Una giornata di ascolto, confronto e riflessione per rafforzare la cultura della sicurezza sul lavoro: oggi, 20 maggio 2026, in oltre 100 sedi di Enal Group distribuite su tutto il territorio nazionale, si è tenuta la sesta edizione di Stop For Safety, l’appuntamento che il Gruppo dedica ogni anno alla riflessione e al confronto sui temi della sicurezza sul lavoro. Oltre 20.000 le persone coinvolte nell’iniziativa, tra dipendenti del Gruppo e dipendenti delle imprese appaltatrici, con il coinvolgimento di 89 Unità Territoriali da Nord a Sud del Paese. Per qualche ora le attività si sono fermate, lasciando spazio al dialogo e all’ascolto, garantendo comunque i presidi, la sicurezza e l’esercizio della rete elettrica.
Una forte attenzione alla componente emotiva
L’edizione 2026 della Stop For Safety è stata caratterizzata da una forte attenzione alla componente emotiva e all’ascolto attivo, rendendo il confronto ancora più autentico, diretto e partecipato grazie alla centralità data al coinvolgimento umano e valoriale dei partecipanti. Durante gli incontri, guidati dai Responsabili delle Unità Territoriali, si sono susseguiti testimonianze, spunti di riflessione, condivisioni di esperienze e best practice, oltre che momenti di dibattito e di approfondimento tecnico.

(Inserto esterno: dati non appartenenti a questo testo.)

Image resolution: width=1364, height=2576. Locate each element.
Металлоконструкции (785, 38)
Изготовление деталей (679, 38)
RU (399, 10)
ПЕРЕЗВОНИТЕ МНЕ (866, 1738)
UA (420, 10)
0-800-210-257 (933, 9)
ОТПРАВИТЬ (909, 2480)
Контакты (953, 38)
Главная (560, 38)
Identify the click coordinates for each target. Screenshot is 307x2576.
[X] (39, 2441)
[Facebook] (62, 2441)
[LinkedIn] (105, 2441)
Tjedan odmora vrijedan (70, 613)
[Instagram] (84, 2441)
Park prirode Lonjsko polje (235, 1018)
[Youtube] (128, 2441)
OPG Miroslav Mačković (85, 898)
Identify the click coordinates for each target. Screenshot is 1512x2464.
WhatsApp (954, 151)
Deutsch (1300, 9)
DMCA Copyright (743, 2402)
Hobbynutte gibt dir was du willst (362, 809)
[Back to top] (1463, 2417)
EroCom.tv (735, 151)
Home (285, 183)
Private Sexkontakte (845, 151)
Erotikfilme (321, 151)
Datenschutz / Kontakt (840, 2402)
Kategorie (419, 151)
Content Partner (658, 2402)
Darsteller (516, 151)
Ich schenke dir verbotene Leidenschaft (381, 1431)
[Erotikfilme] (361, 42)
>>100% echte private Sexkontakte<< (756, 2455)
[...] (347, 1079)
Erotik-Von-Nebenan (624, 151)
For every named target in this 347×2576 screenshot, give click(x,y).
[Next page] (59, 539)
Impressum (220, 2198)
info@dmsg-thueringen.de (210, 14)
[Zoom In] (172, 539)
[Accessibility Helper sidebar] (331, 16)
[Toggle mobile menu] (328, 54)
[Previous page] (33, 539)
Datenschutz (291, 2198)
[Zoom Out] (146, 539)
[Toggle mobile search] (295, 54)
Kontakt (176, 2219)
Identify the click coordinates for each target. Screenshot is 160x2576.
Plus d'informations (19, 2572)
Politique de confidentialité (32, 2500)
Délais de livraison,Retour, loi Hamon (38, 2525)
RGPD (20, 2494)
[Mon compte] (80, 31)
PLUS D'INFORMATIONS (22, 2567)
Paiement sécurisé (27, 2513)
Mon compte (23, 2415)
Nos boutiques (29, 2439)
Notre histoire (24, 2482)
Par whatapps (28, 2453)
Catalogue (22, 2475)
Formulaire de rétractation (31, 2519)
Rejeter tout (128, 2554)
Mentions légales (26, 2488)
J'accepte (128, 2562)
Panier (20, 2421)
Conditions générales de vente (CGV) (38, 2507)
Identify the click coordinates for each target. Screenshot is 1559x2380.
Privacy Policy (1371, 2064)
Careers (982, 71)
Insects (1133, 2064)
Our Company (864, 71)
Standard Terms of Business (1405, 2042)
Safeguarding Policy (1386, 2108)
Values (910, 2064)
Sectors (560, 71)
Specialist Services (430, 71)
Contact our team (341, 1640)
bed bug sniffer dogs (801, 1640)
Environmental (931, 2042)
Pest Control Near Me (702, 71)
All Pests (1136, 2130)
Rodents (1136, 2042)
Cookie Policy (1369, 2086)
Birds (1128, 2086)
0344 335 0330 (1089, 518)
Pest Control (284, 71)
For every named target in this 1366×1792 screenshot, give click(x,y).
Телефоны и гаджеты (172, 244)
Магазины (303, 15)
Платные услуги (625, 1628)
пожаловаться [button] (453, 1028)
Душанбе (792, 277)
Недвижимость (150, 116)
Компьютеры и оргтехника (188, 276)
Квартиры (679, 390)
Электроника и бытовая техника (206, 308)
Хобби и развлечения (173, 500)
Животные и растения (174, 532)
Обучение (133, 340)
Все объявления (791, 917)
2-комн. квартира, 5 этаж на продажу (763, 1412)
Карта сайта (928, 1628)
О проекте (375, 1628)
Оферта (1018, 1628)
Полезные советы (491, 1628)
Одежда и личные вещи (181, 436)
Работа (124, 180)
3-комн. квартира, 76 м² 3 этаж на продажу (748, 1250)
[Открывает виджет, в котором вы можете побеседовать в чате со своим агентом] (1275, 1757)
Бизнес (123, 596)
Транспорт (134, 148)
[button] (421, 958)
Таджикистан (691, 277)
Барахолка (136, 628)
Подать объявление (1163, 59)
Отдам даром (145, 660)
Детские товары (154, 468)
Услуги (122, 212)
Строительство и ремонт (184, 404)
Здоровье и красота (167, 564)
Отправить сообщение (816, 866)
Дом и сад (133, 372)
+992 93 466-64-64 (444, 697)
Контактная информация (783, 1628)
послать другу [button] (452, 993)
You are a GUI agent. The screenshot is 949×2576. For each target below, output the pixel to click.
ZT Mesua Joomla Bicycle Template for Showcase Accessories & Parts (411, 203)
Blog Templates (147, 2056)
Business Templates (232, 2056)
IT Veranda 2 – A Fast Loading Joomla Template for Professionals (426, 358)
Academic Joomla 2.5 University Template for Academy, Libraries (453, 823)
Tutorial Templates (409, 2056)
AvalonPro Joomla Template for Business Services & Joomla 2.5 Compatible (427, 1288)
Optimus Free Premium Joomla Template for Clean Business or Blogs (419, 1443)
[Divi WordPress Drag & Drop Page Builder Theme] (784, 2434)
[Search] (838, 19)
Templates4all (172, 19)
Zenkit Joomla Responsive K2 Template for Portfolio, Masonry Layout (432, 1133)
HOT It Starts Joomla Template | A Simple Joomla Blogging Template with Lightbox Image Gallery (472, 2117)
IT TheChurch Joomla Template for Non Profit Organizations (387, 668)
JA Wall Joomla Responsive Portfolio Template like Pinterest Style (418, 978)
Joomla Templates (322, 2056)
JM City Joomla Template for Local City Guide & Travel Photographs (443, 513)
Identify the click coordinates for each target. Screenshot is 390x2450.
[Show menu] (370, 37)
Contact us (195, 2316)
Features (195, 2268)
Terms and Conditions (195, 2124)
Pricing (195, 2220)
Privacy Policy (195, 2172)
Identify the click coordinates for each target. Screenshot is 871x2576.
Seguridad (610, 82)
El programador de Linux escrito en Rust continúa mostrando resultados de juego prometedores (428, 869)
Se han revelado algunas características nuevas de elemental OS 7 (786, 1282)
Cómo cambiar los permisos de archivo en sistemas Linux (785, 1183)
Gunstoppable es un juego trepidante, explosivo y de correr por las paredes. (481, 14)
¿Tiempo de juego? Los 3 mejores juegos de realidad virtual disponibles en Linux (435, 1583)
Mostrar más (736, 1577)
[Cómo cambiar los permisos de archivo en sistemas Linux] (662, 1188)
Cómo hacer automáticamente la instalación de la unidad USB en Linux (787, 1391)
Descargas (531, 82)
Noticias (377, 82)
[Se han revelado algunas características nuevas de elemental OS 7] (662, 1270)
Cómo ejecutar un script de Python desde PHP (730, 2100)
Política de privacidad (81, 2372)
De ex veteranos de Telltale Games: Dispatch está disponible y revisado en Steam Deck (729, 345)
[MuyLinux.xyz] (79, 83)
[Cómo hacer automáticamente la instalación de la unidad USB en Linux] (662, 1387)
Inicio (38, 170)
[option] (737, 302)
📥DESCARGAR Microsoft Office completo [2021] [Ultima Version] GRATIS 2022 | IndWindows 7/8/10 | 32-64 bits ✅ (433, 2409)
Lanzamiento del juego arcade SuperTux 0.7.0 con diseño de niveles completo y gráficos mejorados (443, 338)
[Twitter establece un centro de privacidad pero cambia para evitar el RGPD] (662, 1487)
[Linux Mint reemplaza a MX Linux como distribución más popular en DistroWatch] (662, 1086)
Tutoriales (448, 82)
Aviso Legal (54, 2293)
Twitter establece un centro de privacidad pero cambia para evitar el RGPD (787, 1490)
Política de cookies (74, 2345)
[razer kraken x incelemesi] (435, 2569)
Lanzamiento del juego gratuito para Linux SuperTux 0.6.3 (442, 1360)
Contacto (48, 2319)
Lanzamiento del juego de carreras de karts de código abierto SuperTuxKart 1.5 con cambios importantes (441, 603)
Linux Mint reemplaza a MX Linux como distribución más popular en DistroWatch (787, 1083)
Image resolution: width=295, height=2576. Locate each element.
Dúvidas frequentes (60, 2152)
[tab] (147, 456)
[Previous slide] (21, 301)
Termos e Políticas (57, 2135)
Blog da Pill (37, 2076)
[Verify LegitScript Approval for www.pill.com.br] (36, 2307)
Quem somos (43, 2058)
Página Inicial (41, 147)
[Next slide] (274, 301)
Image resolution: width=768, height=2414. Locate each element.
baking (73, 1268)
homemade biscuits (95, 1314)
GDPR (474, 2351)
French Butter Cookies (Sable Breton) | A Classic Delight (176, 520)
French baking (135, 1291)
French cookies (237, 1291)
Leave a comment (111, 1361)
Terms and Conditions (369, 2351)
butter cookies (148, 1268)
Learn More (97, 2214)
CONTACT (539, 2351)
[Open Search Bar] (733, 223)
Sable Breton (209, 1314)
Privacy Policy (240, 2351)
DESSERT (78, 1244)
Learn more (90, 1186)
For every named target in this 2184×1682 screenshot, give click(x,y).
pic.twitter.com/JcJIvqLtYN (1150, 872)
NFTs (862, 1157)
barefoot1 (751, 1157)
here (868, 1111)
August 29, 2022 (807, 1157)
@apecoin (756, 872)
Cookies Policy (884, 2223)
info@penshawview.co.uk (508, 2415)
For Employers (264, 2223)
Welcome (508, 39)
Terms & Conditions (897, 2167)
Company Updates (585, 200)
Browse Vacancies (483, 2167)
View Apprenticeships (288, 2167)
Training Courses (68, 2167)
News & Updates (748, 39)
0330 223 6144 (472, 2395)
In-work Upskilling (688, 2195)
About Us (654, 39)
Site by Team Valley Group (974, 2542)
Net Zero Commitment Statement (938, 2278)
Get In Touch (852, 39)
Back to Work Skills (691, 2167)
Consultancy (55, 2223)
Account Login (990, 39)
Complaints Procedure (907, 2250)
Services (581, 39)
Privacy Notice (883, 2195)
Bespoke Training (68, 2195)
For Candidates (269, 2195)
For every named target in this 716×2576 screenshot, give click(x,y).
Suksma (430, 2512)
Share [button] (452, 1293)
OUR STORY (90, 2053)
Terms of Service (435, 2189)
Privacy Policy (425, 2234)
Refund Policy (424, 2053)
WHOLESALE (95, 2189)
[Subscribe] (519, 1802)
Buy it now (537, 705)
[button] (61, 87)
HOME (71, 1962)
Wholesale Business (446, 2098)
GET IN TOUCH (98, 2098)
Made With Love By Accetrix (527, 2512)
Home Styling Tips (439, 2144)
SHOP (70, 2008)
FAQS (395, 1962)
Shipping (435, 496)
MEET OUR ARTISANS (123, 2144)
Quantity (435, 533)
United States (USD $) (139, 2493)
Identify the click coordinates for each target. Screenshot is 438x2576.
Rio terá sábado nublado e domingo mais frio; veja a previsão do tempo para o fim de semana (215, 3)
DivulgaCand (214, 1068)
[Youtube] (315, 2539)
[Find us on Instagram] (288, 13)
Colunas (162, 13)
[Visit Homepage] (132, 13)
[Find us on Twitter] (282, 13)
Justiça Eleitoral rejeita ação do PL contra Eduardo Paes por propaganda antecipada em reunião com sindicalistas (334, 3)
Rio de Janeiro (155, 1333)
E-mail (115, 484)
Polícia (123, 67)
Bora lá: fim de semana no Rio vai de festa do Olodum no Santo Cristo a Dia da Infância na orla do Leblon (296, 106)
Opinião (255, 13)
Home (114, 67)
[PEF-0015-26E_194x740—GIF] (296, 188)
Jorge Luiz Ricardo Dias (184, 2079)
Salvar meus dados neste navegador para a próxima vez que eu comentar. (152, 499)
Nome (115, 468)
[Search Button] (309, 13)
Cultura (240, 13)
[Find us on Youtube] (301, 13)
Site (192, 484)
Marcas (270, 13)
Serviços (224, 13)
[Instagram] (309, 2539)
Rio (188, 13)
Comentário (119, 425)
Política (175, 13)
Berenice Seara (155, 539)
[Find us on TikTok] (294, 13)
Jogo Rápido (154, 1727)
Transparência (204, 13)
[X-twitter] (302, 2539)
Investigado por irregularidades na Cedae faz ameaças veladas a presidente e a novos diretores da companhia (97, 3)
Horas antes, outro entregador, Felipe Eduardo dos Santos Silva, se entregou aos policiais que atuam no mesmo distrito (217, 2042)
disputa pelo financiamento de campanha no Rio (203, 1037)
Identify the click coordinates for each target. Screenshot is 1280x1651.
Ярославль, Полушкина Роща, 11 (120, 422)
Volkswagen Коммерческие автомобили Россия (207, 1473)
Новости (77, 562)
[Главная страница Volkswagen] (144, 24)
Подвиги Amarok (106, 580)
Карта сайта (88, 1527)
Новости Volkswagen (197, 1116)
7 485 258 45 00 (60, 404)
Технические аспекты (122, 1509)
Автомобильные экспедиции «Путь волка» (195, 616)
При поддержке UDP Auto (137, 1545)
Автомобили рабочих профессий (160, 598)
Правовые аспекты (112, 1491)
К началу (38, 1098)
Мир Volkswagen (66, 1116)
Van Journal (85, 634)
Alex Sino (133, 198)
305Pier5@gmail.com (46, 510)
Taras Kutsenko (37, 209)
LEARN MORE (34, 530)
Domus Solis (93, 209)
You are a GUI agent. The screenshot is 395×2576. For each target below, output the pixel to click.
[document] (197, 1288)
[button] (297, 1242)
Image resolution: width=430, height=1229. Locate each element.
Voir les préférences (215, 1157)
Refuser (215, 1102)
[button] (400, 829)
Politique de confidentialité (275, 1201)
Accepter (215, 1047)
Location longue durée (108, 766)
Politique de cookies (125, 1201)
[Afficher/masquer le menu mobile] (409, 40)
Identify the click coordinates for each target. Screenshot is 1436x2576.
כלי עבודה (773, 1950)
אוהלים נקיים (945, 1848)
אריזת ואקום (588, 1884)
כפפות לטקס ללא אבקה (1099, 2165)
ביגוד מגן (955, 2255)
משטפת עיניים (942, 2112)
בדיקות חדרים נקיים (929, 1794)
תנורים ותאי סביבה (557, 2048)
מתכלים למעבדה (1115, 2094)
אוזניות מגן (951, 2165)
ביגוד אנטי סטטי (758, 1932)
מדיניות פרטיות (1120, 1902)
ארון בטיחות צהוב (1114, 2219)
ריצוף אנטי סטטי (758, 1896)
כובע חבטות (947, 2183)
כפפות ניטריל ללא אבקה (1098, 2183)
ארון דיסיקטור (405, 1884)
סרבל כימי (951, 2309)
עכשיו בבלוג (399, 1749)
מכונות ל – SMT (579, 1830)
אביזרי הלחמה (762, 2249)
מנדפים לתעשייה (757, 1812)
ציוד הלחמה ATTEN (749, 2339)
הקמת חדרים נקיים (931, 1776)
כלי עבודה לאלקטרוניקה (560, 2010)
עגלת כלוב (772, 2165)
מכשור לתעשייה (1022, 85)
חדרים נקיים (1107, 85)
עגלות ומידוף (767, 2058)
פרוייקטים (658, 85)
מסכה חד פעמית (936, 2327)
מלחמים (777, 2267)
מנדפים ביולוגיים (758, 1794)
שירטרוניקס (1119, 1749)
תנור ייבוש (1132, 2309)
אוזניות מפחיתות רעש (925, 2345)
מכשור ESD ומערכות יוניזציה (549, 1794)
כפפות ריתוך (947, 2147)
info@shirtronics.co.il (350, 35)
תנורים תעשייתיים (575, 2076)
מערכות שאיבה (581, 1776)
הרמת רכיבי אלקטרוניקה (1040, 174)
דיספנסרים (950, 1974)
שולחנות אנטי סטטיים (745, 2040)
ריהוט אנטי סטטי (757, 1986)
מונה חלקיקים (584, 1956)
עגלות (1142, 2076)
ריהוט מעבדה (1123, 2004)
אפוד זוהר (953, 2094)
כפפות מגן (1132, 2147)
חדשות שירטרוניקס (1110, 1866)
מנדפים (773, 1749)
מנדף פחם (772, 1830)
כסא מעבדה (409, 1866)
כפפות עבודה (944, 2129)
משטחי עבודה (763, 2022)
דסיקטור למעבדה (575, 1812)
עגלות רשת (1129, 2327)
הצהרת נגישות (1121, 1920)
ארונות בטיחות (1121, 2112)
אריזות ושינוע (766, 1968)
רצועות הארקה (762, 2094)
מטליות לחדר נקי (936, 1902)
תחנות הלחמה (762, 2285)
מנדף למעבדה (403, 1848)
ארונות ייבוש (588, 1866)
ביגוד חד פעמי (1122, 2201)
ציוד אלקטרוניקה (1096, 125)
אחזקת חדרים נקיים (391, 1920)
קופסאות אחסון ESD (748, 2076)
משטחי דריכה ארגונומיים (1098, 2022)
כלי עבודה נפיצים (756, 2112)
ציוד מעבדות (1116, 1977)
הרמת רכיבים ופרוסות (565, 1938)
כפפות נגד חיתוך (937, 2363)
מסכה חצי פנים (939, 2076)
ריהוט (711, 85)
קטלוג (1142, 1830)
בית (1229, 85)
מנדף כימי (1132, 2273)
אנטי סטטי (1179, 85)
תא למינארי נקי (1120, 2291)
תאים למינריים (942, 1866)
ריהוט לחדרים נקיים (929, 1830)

Nel corso della giornata, è stato proiettato un contenuto di sensibilizzazione curato dall’INAIL, una voce istituzionale che ha portato uno sguardo esterno e autorevole sul tema, mentre in chiusura sono intervenute le imprese partner, mettendo in luce un impegno che vive lungo tutta la catena del valore e richiede lo stesso livello di attenzione, formazione e responsabilità da parte di chiunque sia coinvolto.
Il premio per chi si è distinto in materia di sicurezza
A chiusura della giornata, si è tenuta la premiazione dei team e degli operatori che si sono distinti in materia di sicurezza sul lavoro. Un riconoscimento pensato da Enel Group per restituire valore ai comportamenti virtuosi maturati nel corso dell’anno e per ribadire che la cultura della sicurezza si alimenta anche attraverso l’esempio concreto delle persone che la praticano ogni giorno.